__記事__:
· · · ·
真珠湾攻撃時の米国の様子、広島・長崎以降にも投下された爆弾など、知らなかった事実もたくさん。
日本は戦争の終結のためではなく、アメリカの新兵器の実験場として使われたのか。
知れてよかった。ほんとに。違う視点でものをみる。そして、それから自分の頭で考える。
このインタビューのあと程なくして亡くなった方たちもいた。この貴重な記録を遺してくれたことに深く感謝したい。
著者が作りたいストーリーを持たずに、話者を尊重して耳を傾けたのだろうと推察できるインタビューがとてもよかった。悲しい、悲惨だけではない、全貌もわからずに一日一日を懸命に生きた一人ひとりの人の生き様が記録されている。
――以下、メモ――――――――
これも、ビナードさんの視点の一つであるということは忘れずに、でも日本にいたら見えずらい貴重な視点だと思うのでまずはメモ。
*日本人が思う「戦後」の意味は、postwarでは表現できない。アメリカにとって、戦後はひとつじゃない。こんなにも感覚が違う。
· · · ·
__問題と課題__:
1: 記事によれば、インタビューのあと程なくしてどうなった方たちがいたか。
2: 一覧から、文字列「width」を含む行をすべて抜き出してください。大文字と小文字は区別する。

データブロック
· · · ·
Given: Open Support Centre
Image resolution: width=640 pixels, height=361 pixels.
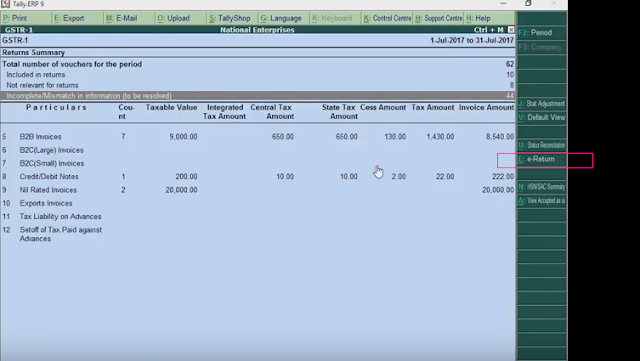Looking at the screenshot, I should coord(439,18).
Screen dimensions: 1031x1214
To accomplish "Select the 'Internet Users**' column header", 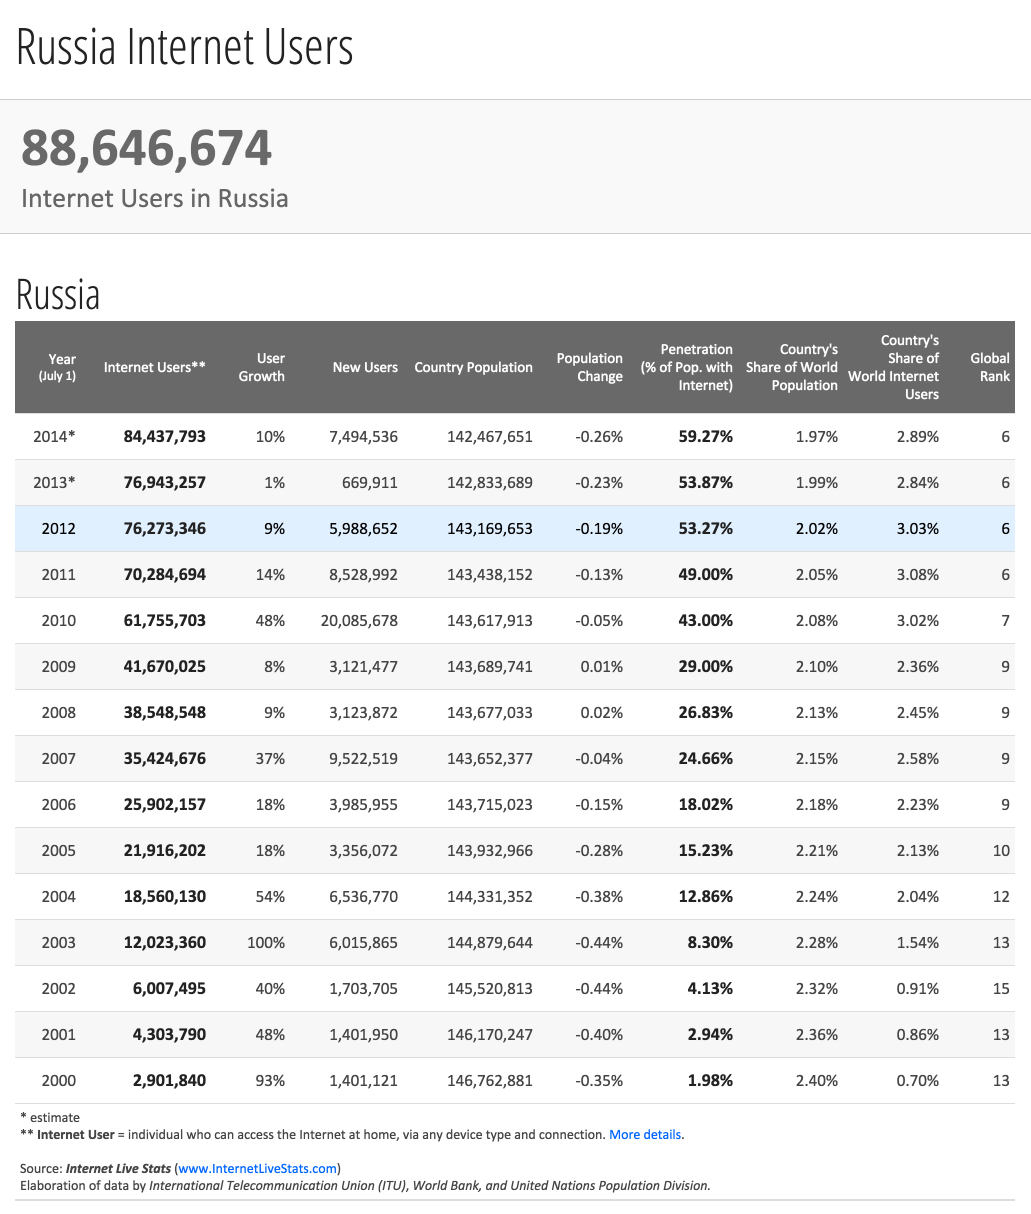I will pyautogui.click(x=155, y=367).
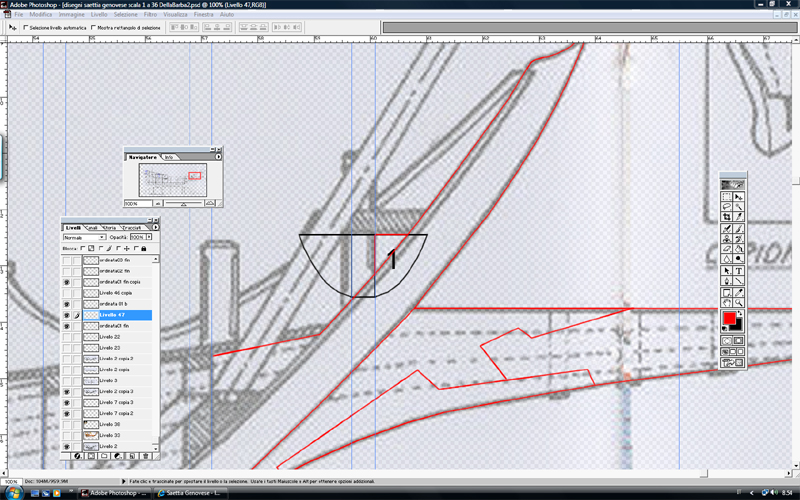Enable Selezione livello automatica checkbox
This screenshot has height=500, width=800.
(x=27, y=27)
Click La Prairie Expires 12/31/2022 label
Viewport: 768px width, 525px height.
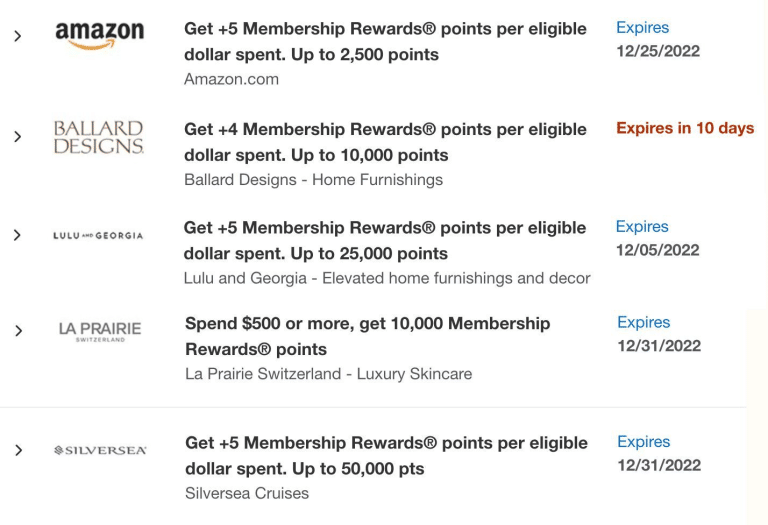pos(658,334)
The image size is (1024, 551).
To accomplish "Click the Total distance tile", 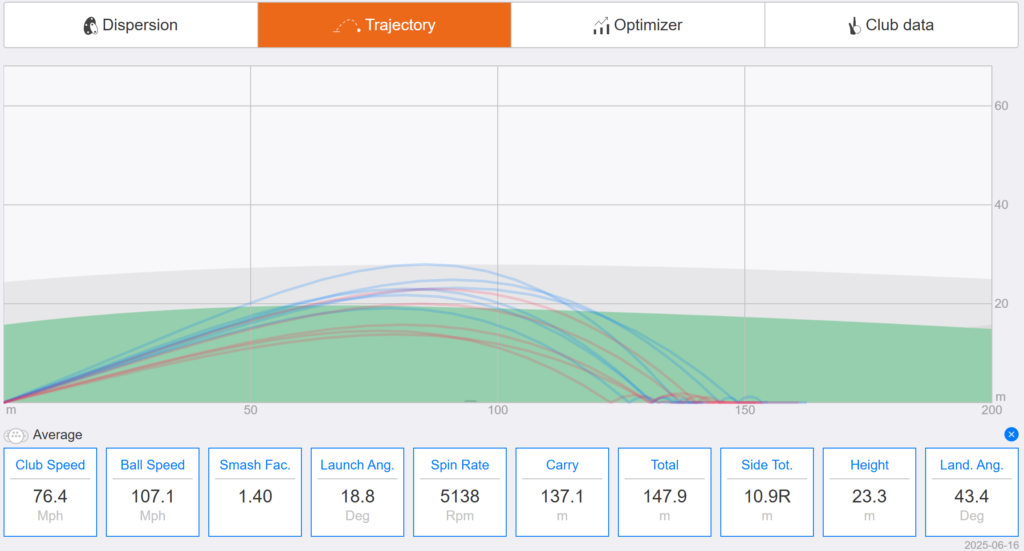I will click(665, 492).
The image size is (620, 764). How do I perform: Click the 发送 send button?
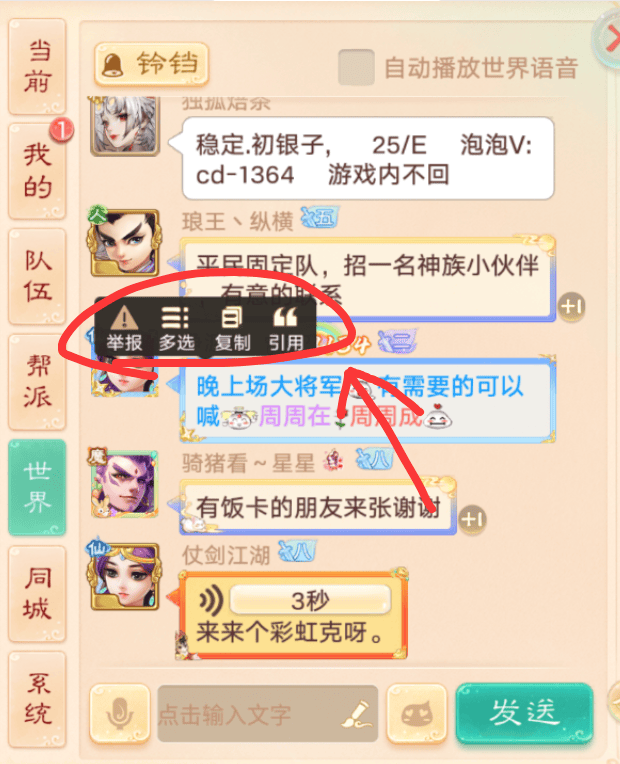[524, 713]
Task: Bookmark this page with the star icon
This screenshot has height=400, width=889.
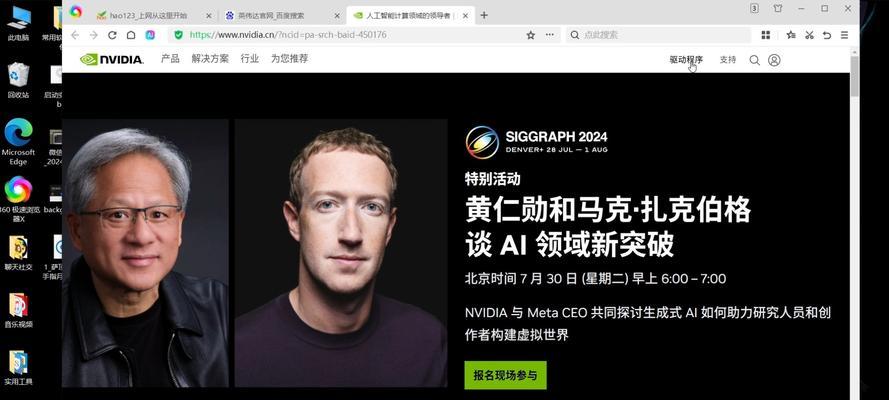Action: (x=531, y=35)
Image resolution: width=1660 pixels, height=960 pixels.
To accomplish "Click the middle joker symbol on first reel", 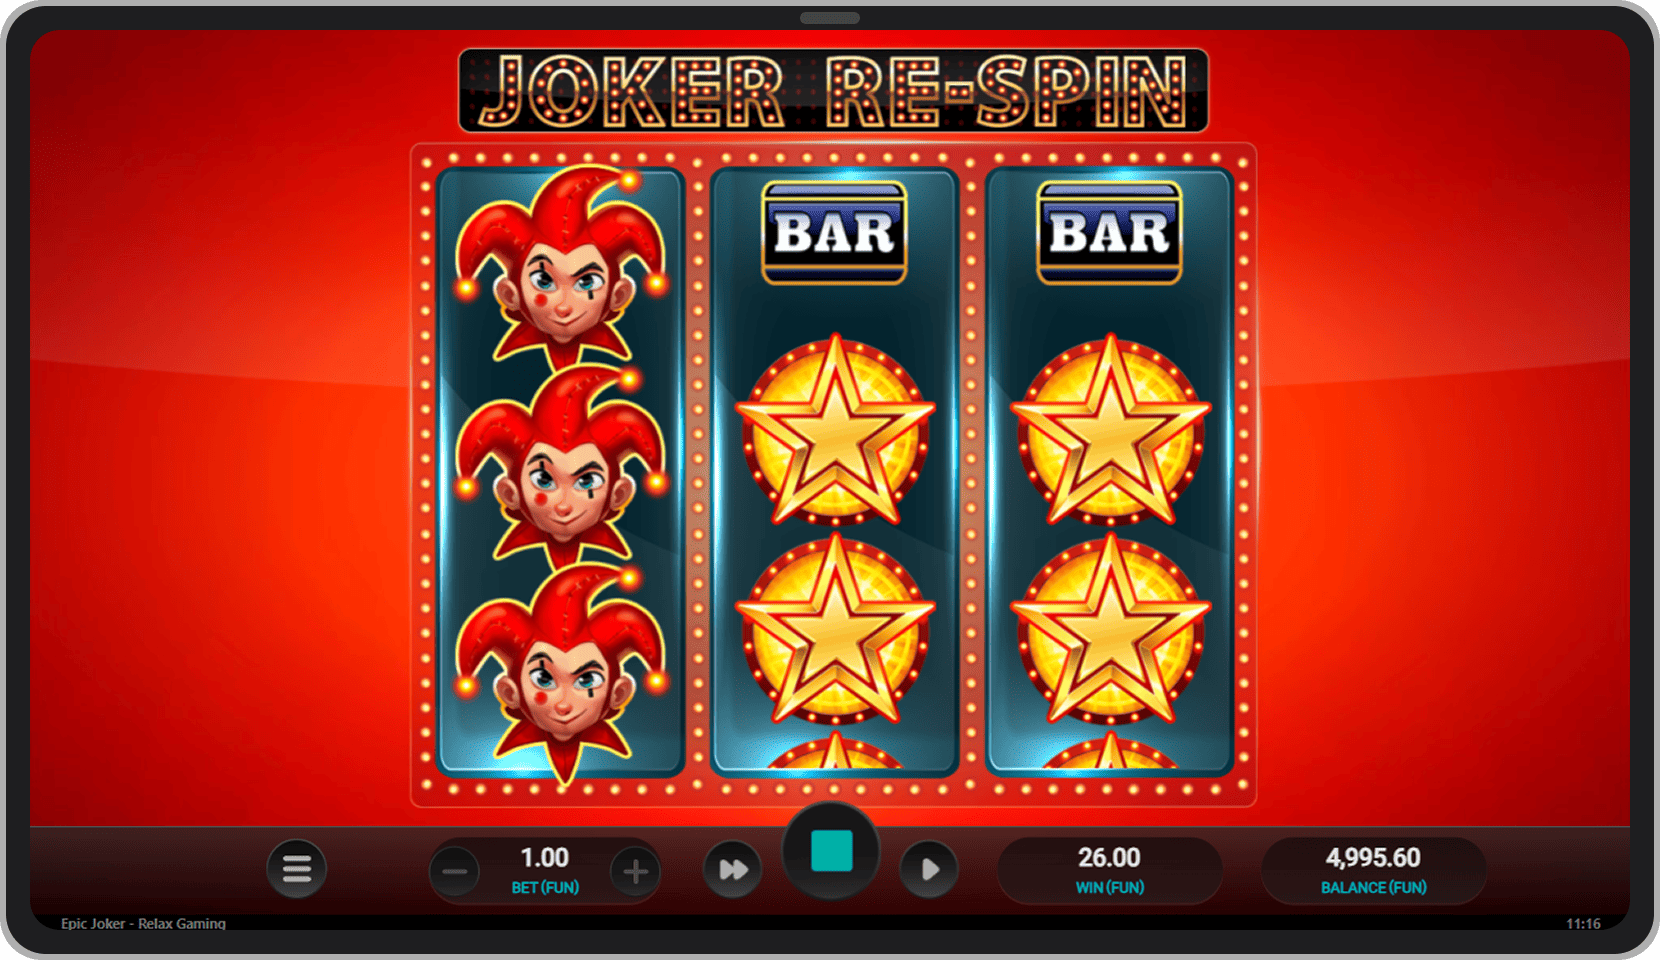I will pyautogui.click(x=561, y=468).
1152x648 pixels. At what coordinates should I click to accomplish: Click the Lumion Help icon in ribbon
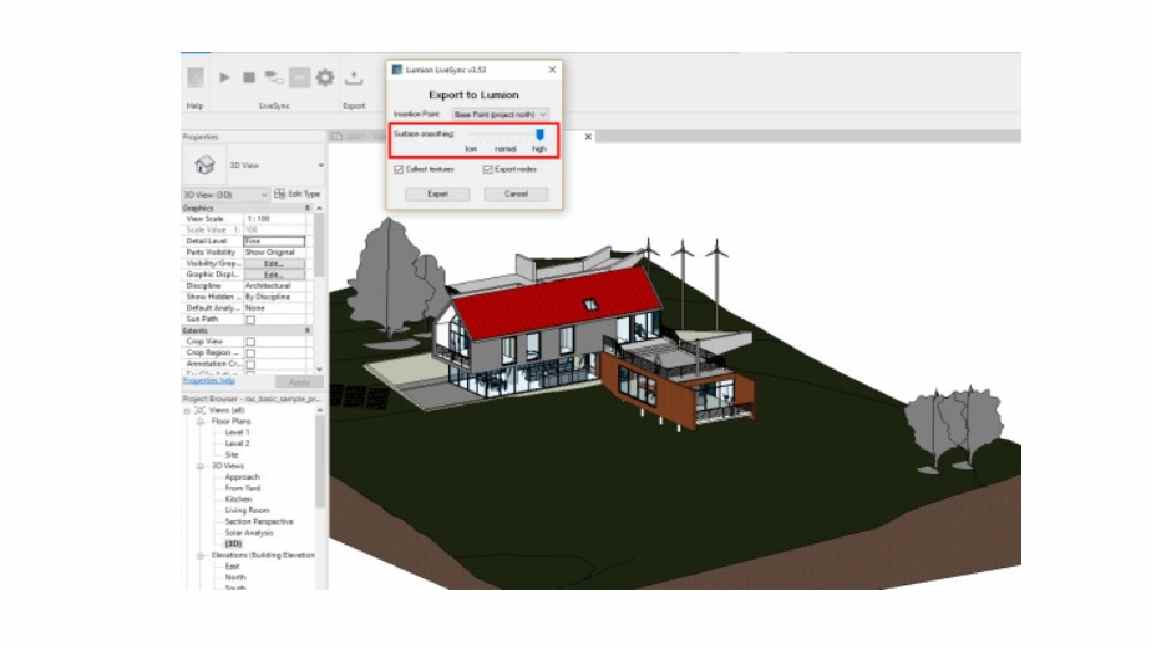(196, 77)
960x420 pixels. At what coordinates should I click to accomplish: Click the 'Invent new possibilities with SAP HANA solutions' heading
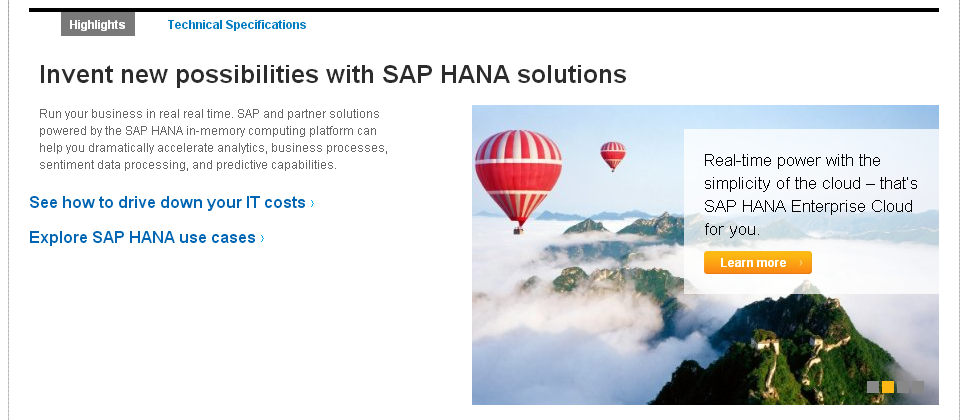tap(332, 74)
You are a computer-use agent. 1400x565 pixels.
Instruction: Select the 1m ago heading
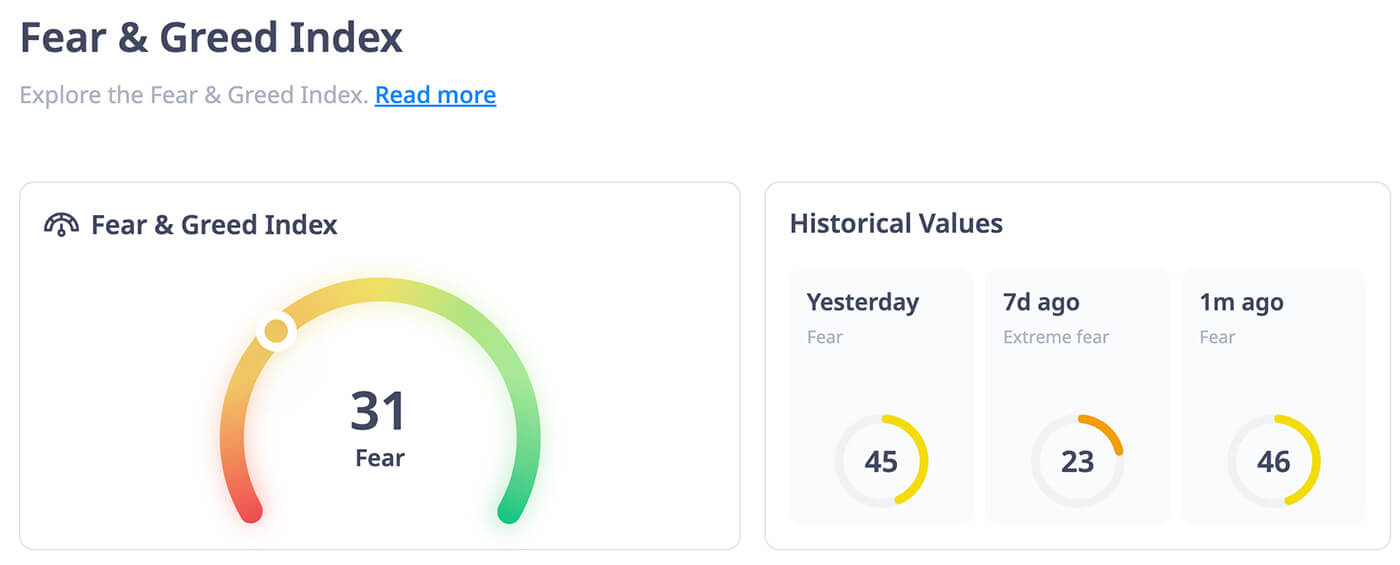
· · · ·
__課題別の解答__:
1: 亡くなった方たちがいた。

2:
Image resolution: width=640 pixels, height=361 pixels.
This screenshot has height=500, width=800.
Viewport: 768px width, 525px height.
This screenshot has height=400, width=889.
Image resolution: width=1660 pixels, height=960 pixels.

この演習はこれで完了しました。